YOUR INSTRUCTIONS: Using the records below, give again exactly the lines from the line that contains "Suisse Secrets (772, 1005)" through the line that contains "Frequently Asked Questions (129, 960)", both ends included, and only those.

Extracted records

====================

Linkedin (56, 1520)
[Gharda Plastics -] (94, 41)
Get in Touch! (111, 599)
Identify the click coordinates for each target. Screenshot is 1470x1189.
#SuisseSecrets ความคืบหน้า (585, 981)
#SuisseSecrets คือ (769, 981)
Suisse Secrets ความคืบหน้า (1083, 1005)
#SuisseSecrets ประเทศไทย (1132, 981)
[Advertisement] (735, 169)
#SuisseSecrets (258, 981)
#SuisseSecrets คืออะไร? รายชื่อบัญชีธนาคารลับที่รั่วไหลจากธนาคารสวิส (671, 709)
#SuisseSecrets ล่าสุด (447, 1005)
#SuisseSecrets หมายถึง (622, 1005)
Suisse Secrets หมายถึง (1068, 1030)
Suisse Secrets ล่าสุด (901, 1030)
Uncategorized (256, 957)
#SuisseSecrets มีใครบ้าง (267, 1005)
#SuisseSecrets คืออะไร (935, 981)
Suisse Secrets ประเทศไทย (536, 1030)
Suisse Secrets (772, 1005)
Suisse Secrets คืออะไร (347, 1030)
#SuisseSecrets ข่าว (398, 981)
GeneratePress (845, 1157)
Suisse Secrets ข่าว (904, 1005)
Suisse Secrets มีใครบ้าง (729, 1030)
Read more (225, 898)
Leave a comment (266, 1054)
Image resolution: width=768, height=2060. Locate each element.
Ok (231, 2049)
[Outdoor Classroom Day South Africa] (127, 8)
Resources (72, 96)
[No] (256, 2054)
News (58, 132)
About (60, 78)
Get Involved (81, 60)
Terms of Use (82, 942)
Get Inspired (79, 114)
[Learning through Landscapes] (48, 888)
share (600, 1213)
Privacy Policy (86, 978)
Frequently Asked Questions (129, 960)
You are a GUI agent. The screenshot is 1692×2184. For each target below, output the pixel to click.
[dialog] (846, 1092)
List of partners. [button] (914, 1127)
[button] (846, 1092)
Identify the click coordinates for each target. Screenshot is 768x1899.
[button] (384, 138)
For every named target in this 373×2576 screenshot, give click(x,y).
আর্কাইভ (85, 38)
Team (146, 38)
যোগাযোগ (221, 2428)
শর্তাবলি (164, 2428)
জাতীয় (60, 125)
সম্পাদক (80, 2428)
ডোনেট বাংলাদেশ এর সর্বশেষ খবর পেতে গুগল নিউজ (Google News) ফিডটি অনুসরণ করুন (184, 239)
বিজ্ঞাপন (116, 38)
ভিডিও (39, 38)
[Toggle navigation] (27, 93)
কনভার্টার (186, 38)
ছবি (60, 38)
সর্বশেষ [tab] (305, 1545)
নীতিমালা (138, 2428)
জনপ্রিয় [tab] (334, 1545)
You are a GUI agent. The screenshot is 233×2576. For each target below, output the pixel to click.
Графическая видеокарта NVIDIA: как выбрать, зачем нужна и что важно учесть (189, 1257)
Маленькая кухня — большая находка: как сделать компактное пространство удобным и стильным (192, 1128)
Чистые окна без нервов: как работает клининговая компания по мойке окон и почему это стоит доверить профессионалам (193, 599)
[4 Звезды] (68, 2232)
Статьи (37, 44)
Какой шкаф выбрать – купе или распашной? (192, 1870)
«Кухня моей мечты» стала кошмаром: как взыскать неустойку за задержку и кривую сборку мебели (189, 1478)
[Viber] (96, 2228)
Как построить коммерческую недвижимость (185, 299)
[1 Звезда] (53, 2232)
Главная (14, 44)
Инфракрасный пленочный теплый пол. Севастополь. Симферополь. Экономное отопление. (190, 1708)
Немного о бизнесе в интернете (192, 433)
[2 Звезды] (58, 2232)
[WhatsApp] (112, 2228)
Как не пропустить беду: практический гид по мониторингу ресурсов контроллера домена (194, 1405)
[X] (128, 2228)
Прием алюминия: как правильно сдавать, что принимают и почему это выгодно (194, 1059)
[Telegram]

====================

OUTPUT OF THE EXERCISE:
Suisse Secrets (772, 1005)
Suisse Secrets คืออะไร (347, 1030)
#SuisseSecrets ข่าว (398, 981)
GeneratePress (845, 1157)
Suisse Secrets ข่าว (904, 1005)
Suisse Secrets มีใครบ้าง (729, 1030)
Read more (225, 898)
Leave a comment (266, 1054)
Image resolution: width=768, height=2060. Locate each element.
Ok (231, 2049)
[Outdoor Classroom Day South Africa] (127, 8)
Resources (72, 96)
[No] (256, 2054)
News (58, 132)
About (60, 78)
Get Involved (81, 60)
Terms of Use (82, 942)
Get Inspired (79, 114)
[Learning through Landscapes] (48, 888)
share (600, 1213)
Privacy Policy (86, 978)
Frequently Asked Questions (129, 960)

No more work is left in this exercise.